Una matriz rota, agua brotando del pavimento, el principal eje de transporte de la ciudad paralizado y un ejército de transeúntes sorteando obstáculos para llegar de cualquier forma a sus trabajos. En cada uno de esos trabajadores caminando kilómetros para cumplir con su horario, está el incalculable valor de la responsabilidad y el compromiso. Una cifra de capital humano que estas debacles urbanas ponen en evidencia y también a prueba. Pero, en el cálculo cotidiano de los costos de la infraestructura de transporte, hay también cifras omitidas que algún día nos pasarán la cuenta. Quisiera recordar dos de ellas.

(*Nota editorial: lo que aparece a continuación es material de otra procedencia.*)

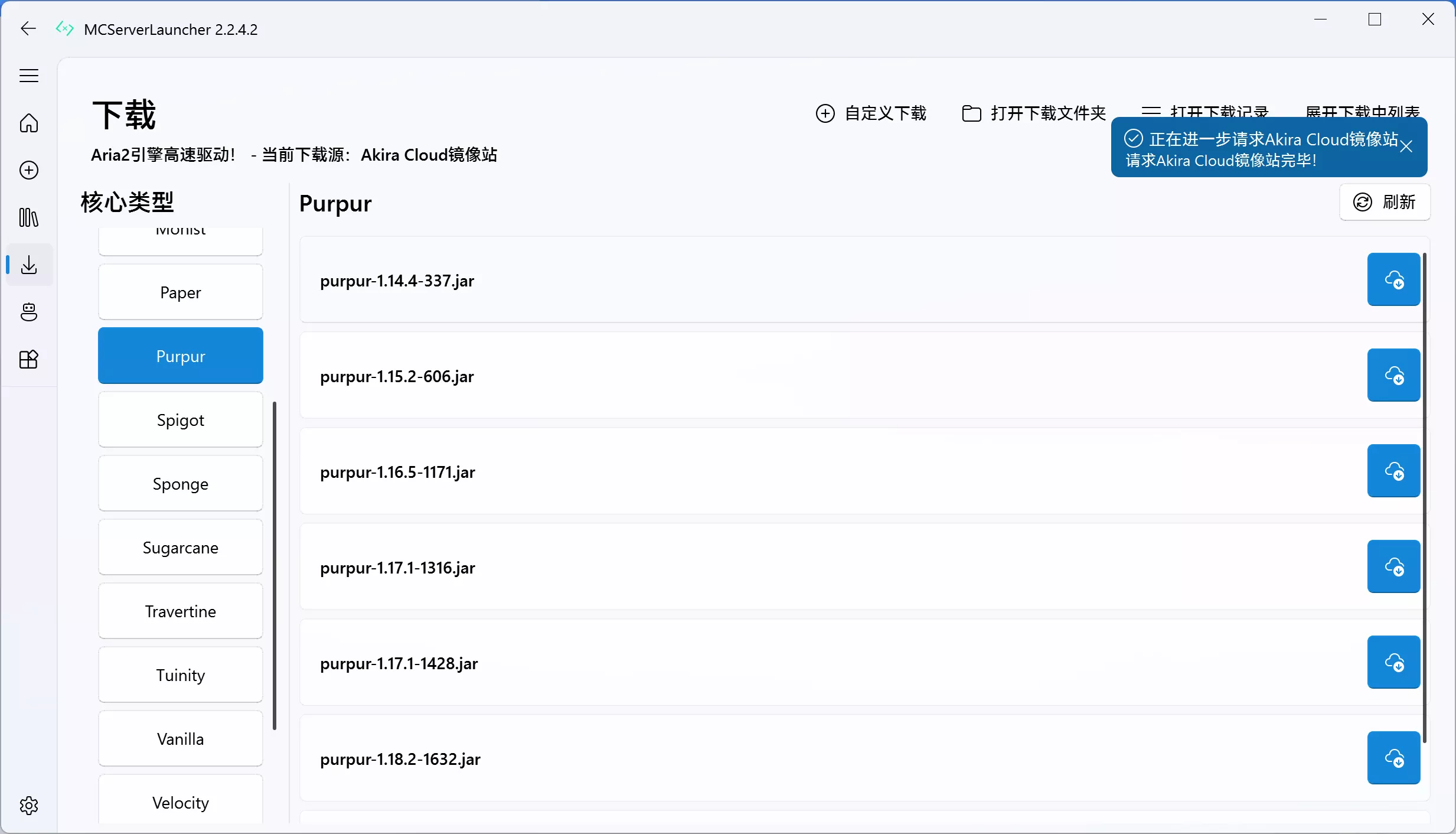Download purpur-1.14.4-337.jar via its cloud icon

[x=1393, y=279]
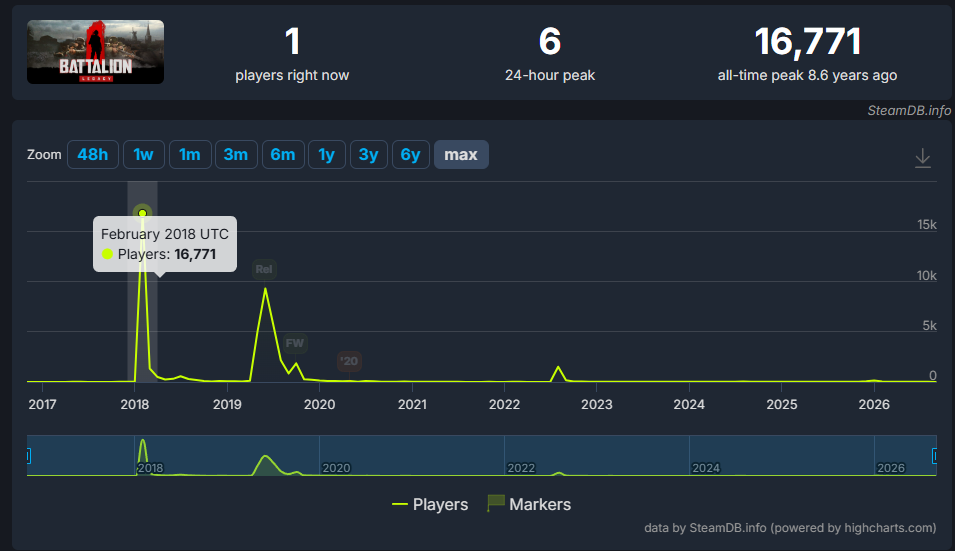Pick the 6y zoom range
The image size is (955, 551).
tap(411, 155)
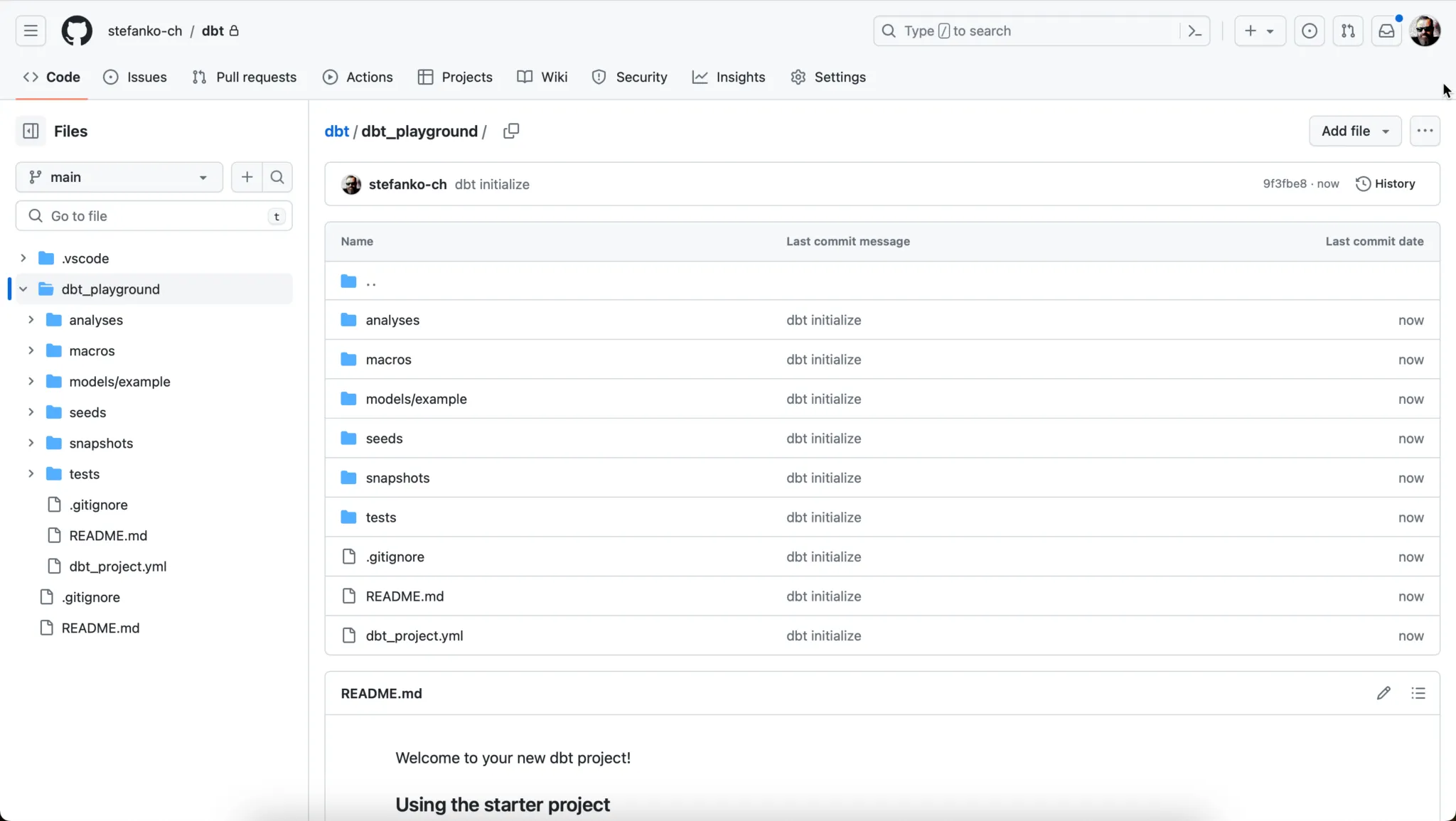Collapse the Files side panel
1456x821 pixels.
click(31, 131)
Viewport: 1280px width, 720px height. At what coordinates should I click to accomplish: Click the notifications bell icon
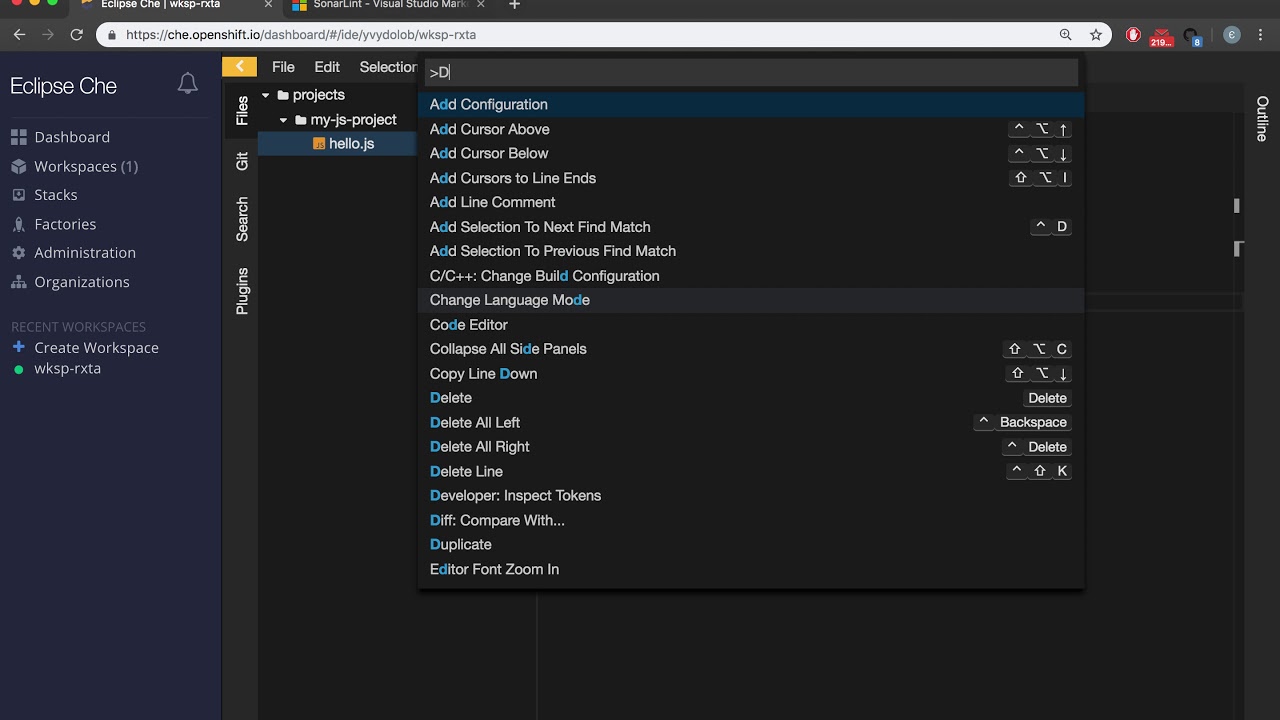(187, 84)
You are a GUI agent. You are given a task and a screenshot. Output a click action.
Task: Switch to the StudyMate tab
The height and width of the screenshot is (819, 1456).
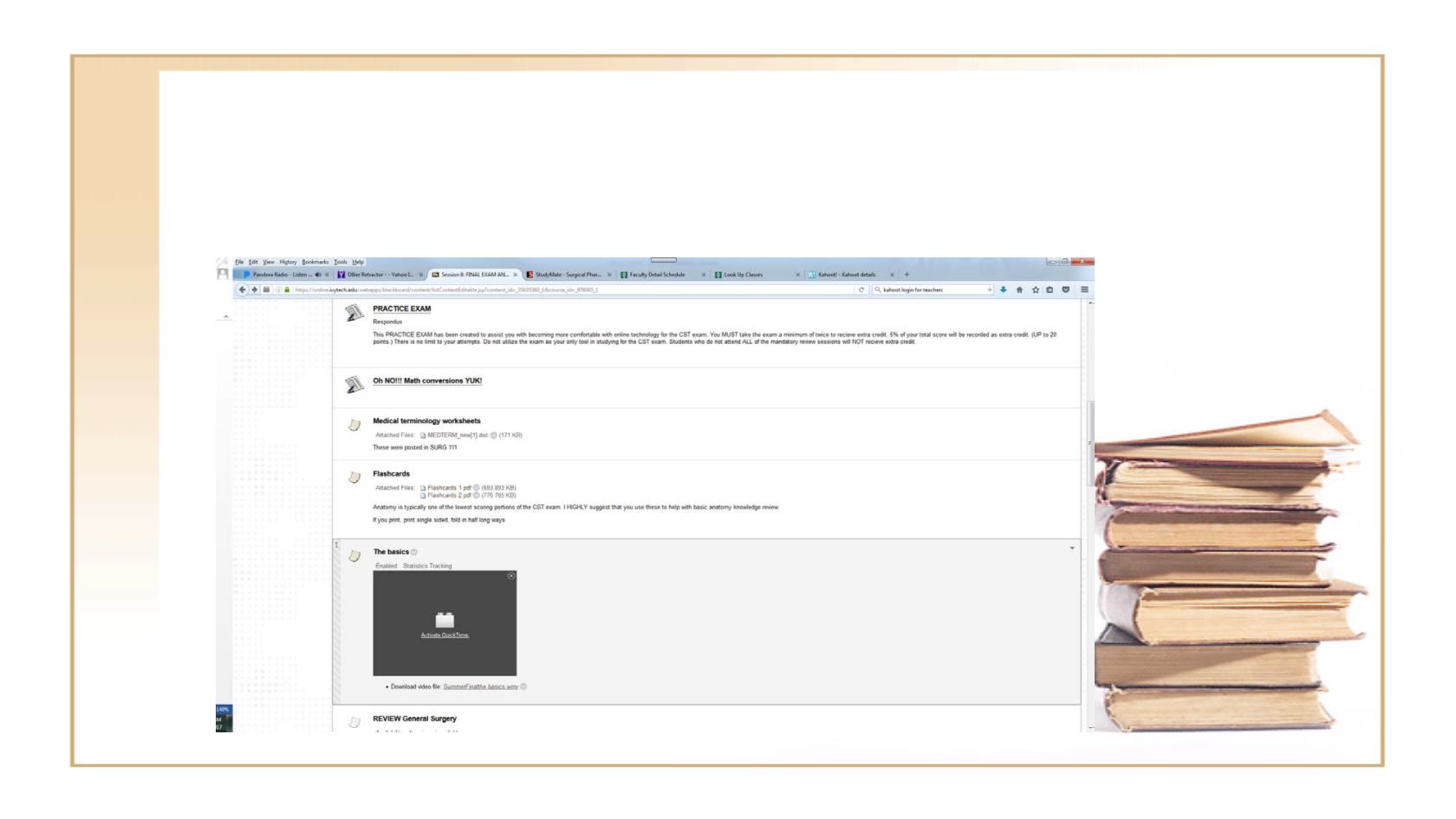click(x=568, y=275)
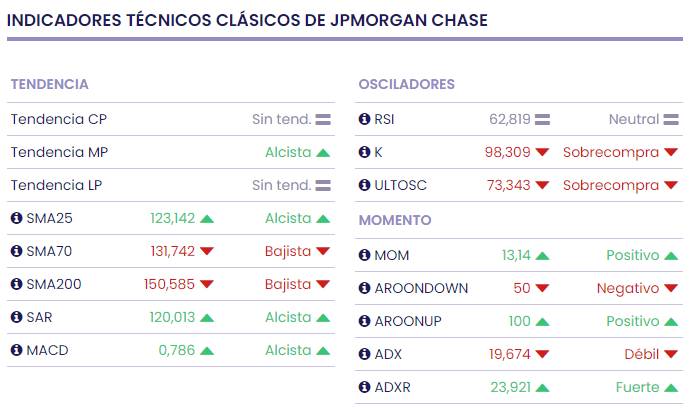Click the green up arrow next to Tendencia MP
692x412 pixels.
(323, 153)
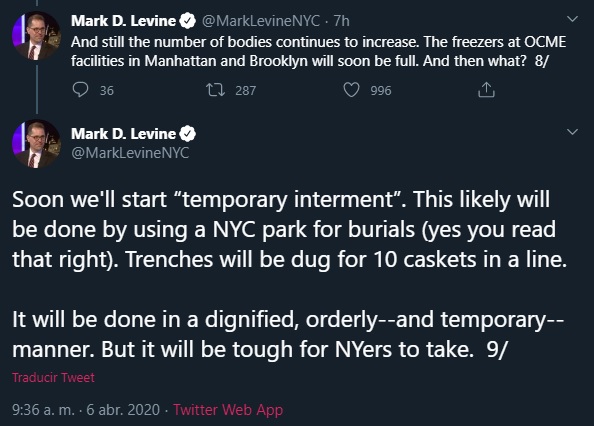The image size is (594, 426).
Task: Open the share menu on the first tweet
Action: (486, 90)
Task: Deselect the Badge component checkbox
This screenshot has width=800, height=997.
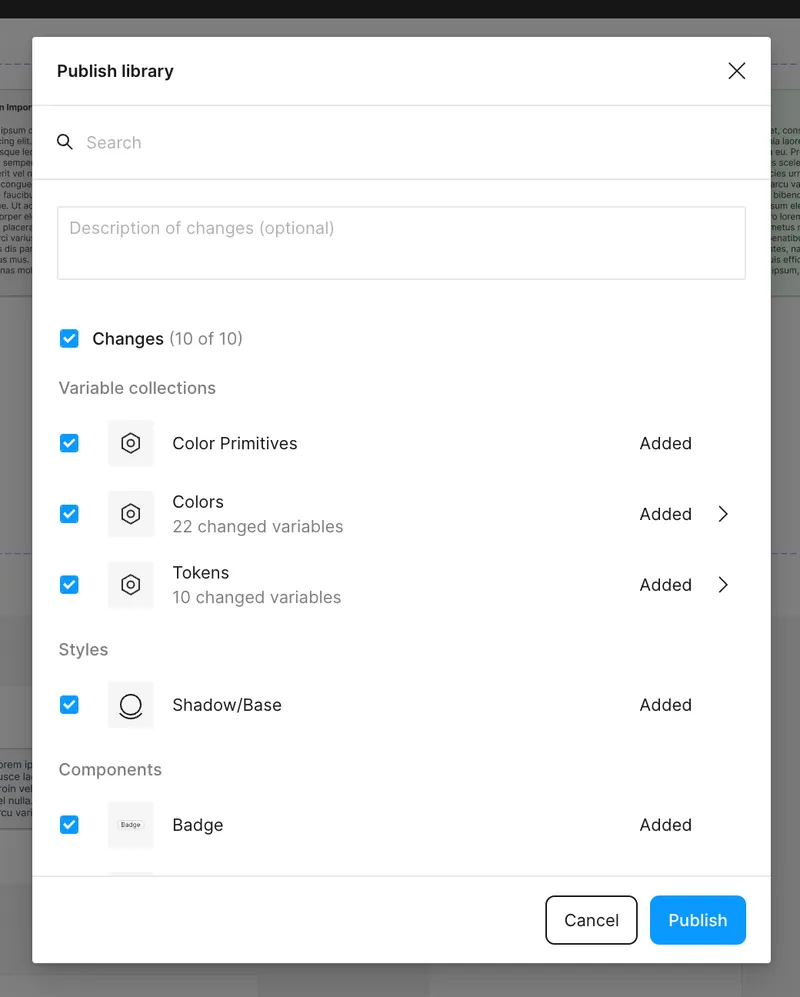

Primero, el tiempo libre no es gratis. ¿Cuánto cuesta tener a miles de ciudadanos perdiendo dos horas diarias en desplazarse? Si el trayecto estuviera considerado dentro de las horas de trabajo remuneradas, notaríamos que un trabajador podría perder hasta una jornada a la semana arriba de la micro. Si como empleadores corriéramos con ese gasto, seguramente pondríamos primera prioridad a hacerlo más eficiente. Del mismo modo, si en las ecuaciones económicas pusiéramos precio al desgaste anímico y energético, a los costos para la salud mental y la estabilidad familiar, seguramente nos daríamos cuenta de que el país pierde dinero a raudales con un sistema de transporte público ineficiente.
El segundo costo omitido sistemáticamente en la planificación urbana es el valor de suelo del espacio público. Si hubiera que pagar el metro cuadrado de terreno que ocupa cada pista extra, cada corredor de buses, cada nudo vial, seguramente dosificaríamos la extensión de las soluciones, como lo hace un inversionista sobre un predio privado. Por el contrario, operamos con holgura sobre el espacio público y sobre nuestro paisaje; como si fueran gratis, cuando, en realidad, son bienes escasos.
Una ecuación que incluya los valores del suelo público y del tiempo de los trabajadores quizás pondría en evidencia que hacer líneas de metro es una verdadera ganga.